Working from the records beneath this line, reproduce each one exactly.

═══ SOURCE MATERIAL ═══

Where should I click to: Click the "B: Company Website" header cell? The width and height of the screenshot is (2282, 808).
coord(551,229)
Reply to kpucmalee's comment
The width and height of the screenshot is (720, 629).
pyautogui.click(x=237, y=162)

═══

# ANSWER SPACE
Where should I click to: Click the "B: Company Website" header cell? The width and height of the screenshot is (2282, 808).
coord(551,229)
Reply to kpucmalee's comment
The width and height of the screenshot is (720, 629).
pyautogui.click(x=237, y=162)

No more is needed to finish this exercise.